— Да, конечно…
Решительный тон, каким мисс Гибсон выражала все свои суждения, коробил Доминику, но она решила все-таки — стараясь избегать взгляда Лукаша — рискнуть.
— Да, конечно, тем более что в багажнике лежат два вытканных мной килима, — пробормотала она. — Вы, вероятно, слышали что-нибудь о польском искусстве художественного ткачества…
— Разумеется, — ответила та, явно сбитая с толку.
— Ну вот, — продолжала Доминика, набравшись мужества, — я и взяла их с собой в Испанию, чтобы тут продать. Но теперь, когда на какое-то время мы остались без машины… А они, килимы, довольно тяжелые…
— Понимаю, — ответила мисс Гибсон.
— Я и подумала, может быть, вы… поскольку не по своей вине мы оказались в таком положении… может быть, вы поможете мне их продать…
— Я? — Глаза мисс Гибсон округлились и застыли в недоумении.
— Да. — Доминика упорно старалась не смотреть на Лукаша, зная, чего он больше всего опасается. — Да, мисс… — прошептала она.
Ей в равной мере удавалось производить впечатление и на мужчин, и на женщин: совершенно беззащитное создание, и мисс Гибсон почувствовала вдруг перед ней неловкость и даже чуть ли не стыд за свою энергию и силу.
— Каким образом? — спросила она потеплевшим тоном.
— В составе вашей группы почти одни женщины… Может, они захотят привезти домой что-нибудь из Европы…
— О’кей! — Мисс Гибсон не любила терять времени даром. — Я попрошу у портье разрешения выставить ваши килимы в вестибюле и попытаюсь убедить своих подопечных посмотреть их. Но ничего больше я, конечно, не обещаю.
— Ах, спасибо! — воскликнула Доминика. Ей показалось, что вопрос о продаже килимов уже решен, и она никак не предполагала, что ее ждут горькие минуты, когда процессия американок будет проходить мимо, разглядывая килимы, но ни одна из них не раскроет своего кошелька.
«Что за бабы! — думала Доминика. — Что они развешивают там у себя на стенах своих долларовых апартаментов? Не фламандские же гобелены?»
Единственным утешением в сложившейся ситуации явилось то, что ей удалось убедить врача и после осмотра ее руки дать заключение о потере трудоспособности по меньшей мере на месяц. Очень помогли в этом килимы. Во всяком случае, он единственный отдал им должное; какое-то мгновение ей казалось даже, что он их купит. Но не купил.
«Ладно, — подумала она, — может, компенсация за полученную царапину окажется даже больше, чем стоимость килимов… Какой может оказаться эта компенсация?»
Даже сто долларов в пересчете на злотые по непрестанно растущему варшавскому курсу могли составить баснословную сумму. «А может, заплатят двести?»

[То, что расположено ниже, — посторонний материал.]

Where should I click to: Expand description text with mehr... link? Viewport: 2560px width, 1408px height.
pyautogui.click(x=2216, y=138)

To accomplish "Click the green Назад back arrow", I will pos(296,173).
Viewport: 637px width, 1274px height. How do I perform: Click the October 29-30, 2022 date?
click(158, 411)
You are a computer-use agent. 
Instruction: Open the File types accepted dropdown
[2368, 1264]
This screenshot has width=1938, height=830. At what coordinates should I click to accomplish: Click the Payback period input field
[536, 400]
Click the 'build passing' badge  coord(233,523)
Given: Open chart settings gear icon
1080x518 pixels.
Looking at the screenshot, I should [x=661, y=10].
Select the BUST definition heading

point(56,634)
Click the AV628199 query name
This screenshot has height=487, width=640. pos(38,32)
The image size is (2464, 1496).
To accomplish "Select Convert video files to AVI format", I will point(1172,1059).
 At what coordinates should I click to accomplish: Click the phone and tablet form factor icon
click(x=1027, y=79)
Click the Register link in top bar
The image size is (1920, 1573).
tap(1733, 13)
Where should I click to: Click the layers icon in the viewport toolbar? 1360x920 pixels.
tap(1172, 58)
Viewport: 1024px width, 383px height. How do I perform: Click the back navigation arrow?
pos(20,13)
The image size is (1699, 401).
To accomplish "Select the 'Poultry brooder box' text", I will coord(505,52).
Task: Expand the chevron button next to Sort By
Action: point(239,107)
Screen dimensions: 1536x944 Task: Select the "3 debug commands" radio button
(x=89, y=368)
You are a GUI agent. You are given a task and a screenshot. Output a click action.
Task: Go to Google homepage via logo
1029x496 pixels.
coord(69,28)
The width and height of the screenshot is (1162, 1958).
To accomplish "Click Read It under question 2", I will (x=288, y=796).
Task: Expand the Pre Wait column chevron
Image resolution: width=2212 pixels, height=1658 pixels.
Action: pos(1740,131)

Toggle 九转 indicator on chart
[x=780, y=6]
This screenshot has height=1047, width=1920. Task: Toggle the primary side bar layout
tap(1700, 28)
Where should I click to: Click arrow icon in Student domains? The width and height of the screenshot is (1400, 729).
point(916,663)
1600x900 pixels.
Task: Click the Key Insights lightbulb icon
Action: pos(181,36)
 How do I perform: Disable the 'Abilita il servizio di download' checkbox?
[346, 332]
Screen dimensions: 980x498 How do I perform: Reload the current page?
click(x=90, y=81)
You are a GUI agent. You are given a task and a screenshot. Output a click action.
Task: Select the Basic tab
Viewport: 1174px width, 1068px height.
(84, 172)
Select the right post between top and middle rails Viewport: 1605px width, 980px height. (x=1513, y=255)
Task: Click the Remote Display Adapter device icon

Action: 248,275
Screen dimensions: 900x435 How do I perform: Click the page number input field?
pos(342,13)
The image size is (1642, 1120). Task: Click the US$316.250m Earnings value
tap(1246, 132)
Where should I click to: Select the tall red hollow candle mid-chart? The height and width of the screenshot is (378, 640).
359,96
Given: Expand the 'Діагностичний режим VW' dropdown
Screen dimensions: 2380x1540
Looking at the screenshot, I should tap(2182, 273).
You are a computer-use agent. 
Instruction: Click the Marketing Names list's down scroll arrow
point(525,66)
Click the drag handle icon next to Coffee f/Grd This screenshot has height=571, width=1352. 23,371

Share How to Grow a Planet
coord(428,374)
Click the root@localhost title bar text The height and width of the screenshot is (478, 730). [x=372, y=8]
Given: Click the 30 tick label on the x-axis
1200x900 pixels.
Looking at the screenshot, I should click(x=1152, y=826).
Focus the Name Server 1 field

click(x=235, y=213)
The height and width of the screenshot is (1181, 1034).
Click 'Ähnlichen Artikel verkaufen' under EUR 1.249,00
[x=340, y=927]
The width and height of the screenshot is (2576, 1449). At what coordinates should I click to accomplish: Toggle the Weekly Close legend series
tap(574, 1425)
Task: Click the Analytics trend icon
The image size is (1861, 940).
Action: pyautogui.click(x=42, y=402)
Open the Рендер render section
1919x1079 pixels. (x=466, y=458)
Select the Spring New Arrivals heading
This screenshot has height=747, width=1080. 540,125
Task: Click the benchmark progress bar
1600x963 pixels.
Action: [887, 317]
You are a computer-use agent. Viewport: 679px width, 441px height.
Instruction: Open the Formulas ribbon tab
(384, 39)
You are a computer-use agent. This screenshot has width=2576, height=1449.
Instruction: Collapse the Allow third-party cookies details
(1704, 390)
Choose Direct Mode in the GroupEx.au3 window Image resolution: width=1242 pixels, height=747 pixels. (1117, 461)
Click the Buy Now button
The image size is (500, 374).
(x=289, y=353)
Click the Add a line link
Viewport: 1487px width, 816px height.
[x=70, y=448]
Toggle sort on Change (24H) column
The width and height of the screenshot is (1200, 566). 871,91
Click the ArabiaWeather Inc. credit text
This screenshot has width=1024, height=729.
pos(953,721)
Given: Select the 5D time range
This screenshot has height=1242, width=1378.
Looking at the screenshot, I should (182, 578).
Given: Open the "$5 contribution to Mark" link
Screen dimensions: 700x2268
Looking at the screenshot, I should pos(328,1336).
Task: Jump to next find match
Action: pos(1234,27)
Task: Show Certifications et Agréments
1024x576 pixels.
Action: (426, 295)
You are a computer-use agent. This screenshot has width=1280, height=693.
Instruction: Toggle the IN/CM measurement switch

В дверях гостиничного ресторана показался Джереми Асман. Это напомнило Доминике, что они еще не обедали: она все не отходила от своих килимов, а Лукаш перетаскивал банки с консервами из машины в холодильник, где им предстояло переждать время ремонта автомобиля. Она проголодалась и, мысленно вообразив изысканный обед дирижера, испытала вдруг к нему неприязнь. Кроме того, она вспомнила, как он ничуть не огорчился из-за повреждения автомобиля, в котором ехал, просто велел прислать себе новый… Все это не могло не вызывать к нему антипатии у человека, путешествующего не на свои деньги, а лишь из чьей-то любезности, и притом на взятом во временное пользование автомобиле, который никогда уже не вернется к хозяину в прежнем виде. «Боже! Геро взбесится», — подумала она, отчужденно глядя, как Джереми Асман, направляясь к лифту, вдруг остановился посередине вестибюля и, чем-то явно заинтересованный, направился в ее сторону.
— Откуда здесь… эти килимы?
Доминика не сразу поняла, что именно его интересует.
— Это мои… — запинаясь, произнесла она, — администрация отеля позволила их… здесь положить, поскольку наш автомобиль попал в аварию… впрочем, ваш, кажется, тоже…
— Да, — рассеянно подтвердил он. — Но… откуда, откуда они у вас?
— Я же сказала — это мои. Я сама их ткала, чтобы здесь, в Испании, продать. Я изучаю ткачество в Академии искусств в Варшаве… Возможно, вы слышали о популярности польского ткачества… Искусство польского художественного ткачества… — она вспомнила, какое неотразимое впечатление произвело это словосочетание на мисс Гибсон, и решила сейчас воспользоваться этим еще раз, — искусство польского художественного ткачества становится все более широко известным…
— Да, но этот узор… этот узор, — как-то странно повторял Асман.